If you have some mathematical operator, then you can use the variable A to denote that operator. In that case you should just use A^2. Only for special (non-variable) operators one should use \operatorname, e.g. \operatorname{E} for the expected value. (In this example it happens that \operatorname{E}^{2} doesn't really make sense, but you'd always put the square outside the \operatorname.)

-
Of course, you’re right. But, as a matter of fact, \operatorname is not only used for real operators, but also for functions such as sin, log etc. – mhp Aug 22 '12 at 14:15
By the way, I think you mean ‘you should never use $$\operatorname{A^{2}}$$’, right? – mhp Aug 22 '12 at 14:19
@mhp: Oh my god, I wrote it the wrong way - thanks for pointing that out. Corrected! – Hendrik Vogt Aug 22 '12 at 15:45
@mhp: Of course, \operatorname is used for special (non-variable) functions, too. I thought I didn't need to mention that - an operator is a just a function, after all. – Hendrik Vogt Aug 22 '12 at 15:47

Here's a fairly detailed explanation of what goes on in the execution of an \operatorname instruction. Note that this explanation is simplified to the case of the use of this command without the * ("star") qualifier. (See amsopn.sty for the full details.)

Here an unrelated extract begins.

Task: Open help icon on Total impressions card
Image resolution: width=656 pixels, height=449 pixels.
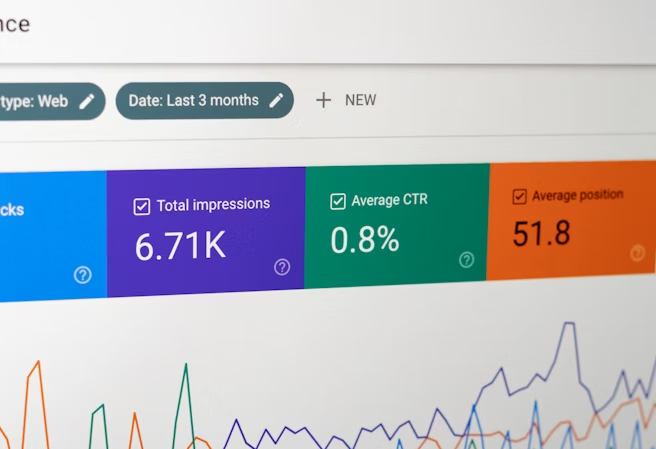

The \operatorname instruction (without the "star" qualifier) is set up as

\DeclareRobustCommand{\operatorname}{{\qopname\newmcodes@ o}}


where \qopname, in turn, is defined as

\DeclareRobustCommand{\qopname}[3]{%
\mathop{#1\kern\z@\operator@font#3}%
\csname n#2limits@\endcsname},


\operator@font is given by

\def\operator@font{\mathgroup\symoperators},


and \newmcodes@ is given -- inside a TeX group for which " has catcode 12 -- by

\gdef\newmcodes@{\mathcode\'39\mathcode\*42\mathcode\."613A%
\ifnum\mathcode\-=45 \else
\mathchardef\std@minus\mathcode\-\relax
\fi
\mathcode\-45\mathcode\/47\mathcode\:"603A\relax}


(Basically, the \newmcodes@ command modifies the meanings to the characters ' * . - / and : from their "regular" math-mode settings.) Finally, the command \z@ is equivalent to 0pt (zero length).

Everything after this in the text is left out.